Liberia: UNHCR-assisted returns from Sierra Leone set to hit 100,000-mark
This is a summary of what was said by UNHCR spokesperson Jennifer Pagonis – to whom quoted text may be attributed – at the press briefing, on 5 June 2007, at the Palais des Nations in Geneva.
With today's arrival of a repatriation convoy from Sierra Leone, the number of UNHCR-assisted returns to Liberia will pass the 100,000 mark. The Liberian repatriation has been one of the largest UNHCR operations in Africa for the past two and a half years and it is scheduled to end on 30 June. It will mark the conclusion of large repatriation operations in the West African region. We expect many more Liberian refugees to return before the cut-off date. The landmark convoy carrying 258 returning refugees will cross today from Sierra Leone into Liberia at Bo Waterside border crossing.
To date, since the start of the Liberian repatriation operation in October 2004, more than 150,000 refugees have returned to Liberia. In addition to 100,000 returns assisted by UNHCR - half of them from neighbouring Guinea - another 50,000 Liberian refugees returned home on their own over the past few years, encouraged by the restoration of peace and the inauguration of the democratically elected president and government.

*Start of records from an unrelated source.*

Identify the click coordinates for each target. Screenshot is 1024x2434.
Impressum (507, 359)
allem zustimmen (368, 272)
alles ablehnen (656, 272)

In Liberia, UNHCR has been also involved in the return of some 314,000 internally displaced people to their areas of origin. This programme was successfully completed in April 2006. Liberian internally displaced had been living in camps mainly around the capital, Monrovia, during the more than decade-long Liberian conflict.
For the past two and a half years UNHCR returned refugees by air, sea and road from all the neighbouring countries and the region. On arrival, refugees are provided with a transportation grant, food and a number of household items. Reintegration and improving livelihoods of returnees have been long-term key priorities for UNHCR. We and our partners have been repairing shelters, roads, water wells, schools and clinics. We have also provided vocational training programmes, which in turn, have been helping to secure much-needed jobs in the community. Following the end of the organised repatriation, we are preparing, together with the countries still hosting thousands of Liberian refugees, to embark on long-term programmes aiming to achieve their local integration. The ultimate goal of these programmes will be to bring the displacement chapter in West Africa to a successful closure.
There are still some 83,000 Liberian refugees in West Africa. More than 23,000 remain in Ghana, 22,000 in Côte d'Ivoire, 15,000 in Sierra Leone, 15,000 in Guinea, some 4,000 in Nigeria, and the rest are scattered in other countries of the region.